Eskimos use large ice blocks and/or hides of seals to construct their igloos and the San in the scrubby Kalahari Desert use branches of shrubs that grow sparsely in the arid region.
It is widely agreed by all students of human socio-cultural development that people once used wooden tools before progressing into the Iron Age.
Where there are still remnants of wooden structures such as the recently destroyed Russian church, it should be most important to preserve them.
They can be used for a very wide range of teaching purposes that can include the identification of the kind of trees from which the timber emanated.
Those who are involved in the scientific study of trees, dendrologists, could benefit from such projects, and so could those in the timber technology industry.
Studies on how the timber was preserved from nature’s destructive elements could also be carried out.
The architecture of historic buildings, particularly religious structures, could be studied to establish how the building’s several sections were used.
Some were for important sacrifices and were regarded as the holiest section, what the ancient Roman Catholics called ‘sanctum sanctorum’, the holy of the holies.
Some sections were used for security purposes during war and the period when Christians were ruthlessly persecuted.
The author of this article visited an ancient Armenian Orthodox church a couple of kilometres outside the Armenian capital city, Yerevan, in 1967.
The faultless stone building, located at the foot of a hill, has a basement in which about 2 500 people can be accommodated.
It was built in a period when ethnic wars were very common, when weak communities were seized and enslaved by stronger ones, and when Moslem armies were on aggressive campaigns to extend their area of influence.
It would be a tragedy were that church to be destroyed.

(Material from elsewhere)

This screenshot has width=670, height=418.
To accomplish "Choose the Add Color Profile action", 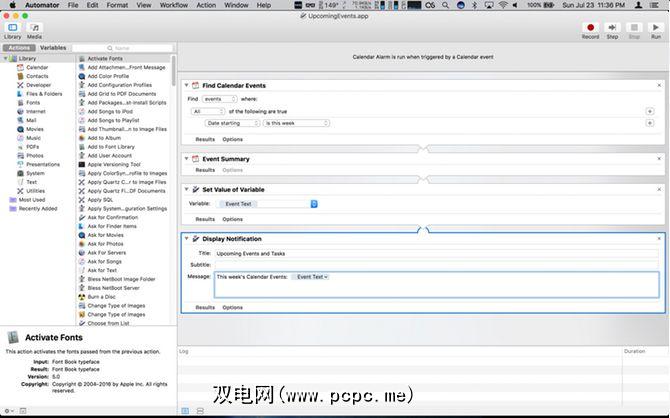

Its architecture is a model to be emulated by any modern builder whose aim is to achieve durability, to save space and to enhance aesthetics.
That building, just like the Taj Mahal, the Great Zimbabwe, the pyramids and several other structures elsewhere, is a magnificent product of human mental creativity, manual skill and concerted, disciplined physical labour.
In those distant times, a combination of art, prevailing social circumstances and dominant cultural influences produced architects whose creations are nothing short of miracles.
The late Professor Ali Mazrui once said that the Bantu tend to spend more time talking about their past (history) than planning their future.
That may be a Bantu, socio-cultural characteristic whose root can be traced to their traditional ancestral spirit religion.
If that is the case, as Bantu we should show much practical respect for those things created by dead people whose spirits we revere.
Respect for a dead person’s spirit should be coupled with respect for the dead person’s tangible creations, especially immovable assets.
The modern world shows a great deal of veneration the dead or otherwise give to the dead, and so does it to historic monuments created by those people.
It is imperative that Zimbabwe should jealously protect its monuments from vandalism and destructive natural factors.
That is especially so about the Great Zimbabwe whose massive stone walls have partly collapsed.
That it must be repaired by properly qualified people is indisputable since the country is named after it.
It would be a serious contradiction if the Government were to neglect the monument while promoting the image of the country whose name is derived from that monument.
Preservationism is an integral part of our social culture as can be seen by the way many Zimbabweans try to keep the graves of their relatives in a respectable condition.